The European Union’s (“EU”) various initiatives to shape the digital future are entering their decisive year: the institutions involved are now putting their finishing touches to all the draft legislation on the regulation of artificial intelligence (“AI”) and data.
On 21 April 2021, the European Commission (“EU Commission”) published the “draft regulation laying down harmonised rules on artificial intelligence” (“AI Act”), which aims to increase society’s trust in AI systems without blocking the opportunities of this technology. The Regulation sets out harmonised rules for the development, placing on the market and use of AI systems in the European Union.
Taking a risk-based approach, AI systems are divided into four risk categories: unacceptable, high, low and minimal. High-risk systems in particular are subject to extensive regulation. AI systems with unacceptable risk, such as systems that manipulate human behaviour or assess the trustworthiness of people based on their social behaviour (so-called social scoring), are banned. High-risk AI systems, such as those that make decisions about people in areas sensitive to fundamental rights, must meet strict requirements for their use. Low and minimal-risk AI, such as chatbots or spam filters, will remain largely unregulated, so that competitiveness is maintained in the EU.
Since the first draft from the EU Commission, a lot has happened: The Council of the European Union (“EU Council”) adopted its common position on 6 December 2022 and accepted the compromise proposal prepared under the Czech Presidency. Among other things, the proposed amendments provide for a clarification of the definition of an AI system to ensure sufficiently clear criteria for distinguishing AI from simpler software systems. In Article 5, the scope of prohibited AI practices is expanded: the ban on using AI for social evaluation is now also directed at private entities. In addition, AI systems that are unlikely to cause serious violations of fundamental rights or other significant risks are no longer to be classified as high-risk systems. For SMEs, the upper limit of fines has been reduced to half. The EU Council has also revised the conformity assessment procedure and provisions on market surveillance to make them more effective and easier to implement.

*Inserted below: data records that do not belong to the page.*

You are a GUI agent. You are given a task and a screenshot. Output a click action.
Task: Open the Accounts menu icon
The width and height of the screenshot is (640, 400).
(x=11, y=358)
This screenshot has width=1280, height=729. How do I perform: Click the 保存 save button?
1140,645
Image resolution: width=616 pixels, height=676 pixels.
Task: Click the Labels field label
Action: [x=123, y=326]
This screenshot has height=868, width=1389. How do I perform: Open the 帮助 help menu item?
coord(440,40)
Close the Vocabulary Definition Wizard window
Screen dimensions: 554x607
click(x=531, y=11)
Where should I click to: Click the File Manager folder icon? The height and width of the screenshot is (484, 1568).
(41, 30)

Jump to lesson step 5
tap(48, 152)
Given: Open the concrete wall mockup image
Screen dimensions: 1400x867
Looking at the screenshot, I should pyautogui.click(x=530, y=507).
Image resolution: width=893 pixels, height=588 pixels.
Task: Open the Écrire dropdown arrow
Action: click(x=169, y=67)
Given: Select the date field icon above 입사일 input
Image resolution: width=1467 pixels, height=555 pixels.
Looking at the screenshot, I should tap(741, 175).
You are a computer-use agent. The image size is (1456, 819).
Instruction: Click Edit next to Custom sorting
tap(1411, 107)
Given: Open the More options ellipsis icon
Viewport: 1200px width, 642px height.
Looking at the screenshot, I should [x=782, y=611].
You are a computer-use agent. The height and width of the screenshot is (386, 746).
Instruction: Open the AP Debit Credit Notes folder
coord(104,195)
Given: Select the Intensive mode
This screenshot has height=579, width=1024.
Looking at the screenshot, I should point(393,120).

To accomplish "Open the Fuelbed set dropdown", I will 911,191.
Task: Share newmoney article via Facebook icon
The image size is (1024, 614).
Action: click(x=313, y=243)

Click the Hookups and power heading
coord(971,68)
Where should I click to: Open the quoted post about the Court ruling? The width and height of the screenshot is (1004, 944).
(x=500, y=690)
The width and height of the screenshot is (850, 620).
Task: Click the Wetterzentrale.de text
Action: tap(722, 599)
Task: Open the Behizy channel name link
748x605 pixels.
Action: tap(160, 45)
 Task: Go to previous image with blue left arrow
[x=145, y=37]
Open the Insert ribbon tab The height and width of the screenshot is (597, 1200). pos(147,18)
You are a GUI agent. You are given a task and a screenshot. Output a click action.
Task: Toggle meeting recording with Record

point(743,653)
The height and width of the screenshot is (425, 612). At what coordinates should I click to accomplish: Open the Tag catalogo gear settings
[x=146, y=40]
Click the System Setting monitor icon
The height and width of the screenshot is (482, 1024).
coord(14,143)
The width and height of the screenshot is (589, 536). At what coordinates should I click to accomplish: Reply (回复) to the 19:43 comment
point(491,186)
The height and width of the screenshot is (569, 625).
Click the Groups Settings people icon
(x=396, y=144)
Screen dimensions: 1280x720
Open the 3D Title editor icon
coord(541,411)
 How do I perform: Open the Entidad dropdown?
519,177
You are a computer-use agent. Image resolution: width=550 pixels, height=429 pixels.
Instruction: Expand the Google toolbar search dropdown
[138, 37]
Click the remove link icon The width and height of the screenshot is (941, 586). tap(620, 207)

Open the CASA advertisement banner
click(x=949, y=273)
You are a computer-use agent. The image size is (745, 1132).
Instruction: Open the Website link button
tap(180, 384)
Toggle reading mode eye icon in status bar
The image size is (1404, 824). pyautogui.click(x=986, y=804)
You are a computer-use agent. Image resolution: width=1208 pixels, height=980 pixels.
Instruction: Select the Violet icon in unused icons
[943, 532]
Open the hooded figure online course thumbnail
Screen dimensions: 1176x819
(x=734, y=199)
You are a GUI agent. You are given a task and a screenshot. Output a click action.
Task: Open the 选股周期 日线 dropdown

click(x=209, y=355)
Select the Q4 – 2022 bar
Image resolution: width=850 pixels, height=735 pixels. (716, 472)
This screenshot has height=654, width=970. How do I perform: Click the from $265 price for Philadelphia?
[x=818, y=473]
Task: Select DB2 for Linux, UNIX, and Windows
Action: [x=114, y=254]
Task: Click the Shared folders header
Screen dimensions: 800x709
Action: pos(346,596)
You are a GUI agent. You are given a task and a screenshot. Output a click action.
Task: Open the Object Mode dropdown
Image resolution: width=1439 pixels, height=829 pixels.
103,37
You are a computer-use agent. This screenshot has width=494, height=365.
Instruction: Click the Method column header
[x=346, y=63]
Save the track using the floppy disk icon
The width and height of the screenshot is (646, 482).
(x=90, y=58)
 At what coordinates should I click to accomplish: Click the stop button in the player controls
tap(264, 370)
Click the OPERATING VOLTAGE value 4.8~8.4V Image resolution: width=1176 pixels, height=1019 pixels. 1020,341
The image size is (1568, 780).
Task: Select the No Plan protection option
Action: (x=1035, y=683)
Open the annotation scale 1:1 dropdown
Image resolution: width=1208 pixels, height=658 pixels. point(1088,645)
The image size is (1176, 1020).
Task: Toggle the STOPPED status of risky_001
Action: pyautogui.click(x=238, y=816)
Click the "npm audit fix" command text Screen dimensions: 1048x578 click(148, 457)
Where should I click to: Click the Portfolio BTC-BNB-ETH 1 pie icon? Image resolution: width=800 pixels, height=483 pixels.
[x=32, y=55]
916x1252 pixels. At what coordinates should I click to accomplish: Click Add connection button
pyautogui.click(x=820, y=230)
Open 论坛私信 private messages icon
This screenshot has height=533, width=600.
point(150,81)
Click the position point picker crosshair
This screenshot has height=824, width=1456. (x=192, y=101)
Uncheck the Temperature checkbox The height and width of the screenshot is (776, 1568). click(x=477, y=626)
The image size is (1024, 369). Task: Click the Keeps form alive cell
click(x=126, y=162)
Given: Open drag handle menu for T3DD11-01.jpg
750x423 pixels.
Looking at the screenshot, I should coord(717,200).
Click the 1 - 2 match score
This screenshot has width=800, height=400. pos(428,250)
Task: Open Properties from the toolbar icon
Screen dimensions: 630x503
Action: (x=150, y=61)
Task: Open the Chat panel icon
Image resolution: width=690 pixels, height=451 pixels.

In the European Parliament (“EU Parliament”), efforts are underway to find a common approach in response to diverging reports and opinions amongst the committees involved. The points of contention include some interesting issues and it is eagerly awaited to see just how these will be resolved. For example, it is proposed to exclude from the scope of the AI Act authorities in third countries that use AI in the context of international or judicial cooperation agreements and which are subject to an adequacy decision under the General Data Protection Regulation or an agreement on fundamental rights. The regulation of biometric recognition systems is also highly controversial. Some critics are calling for a comprehensive ban, which should also apply to the subsequent identification of persons as well as to the private sphere.
A vote in a plenary session on the joint IMCO and LIBE report from April 2022 is planned for the first quarter of 2023, but will probably not take place until the sittings in mid-March 2023 (see page 2). Once this has been done, the institutions involved will commence three-way talks to reach agreement. Against the background of the EU Parliament elections taking place in 2024, they will certainly try to conclude the procedure in the course of autumn 2023 at the latest, so that the AI Act can still enter into force during the current legislative period.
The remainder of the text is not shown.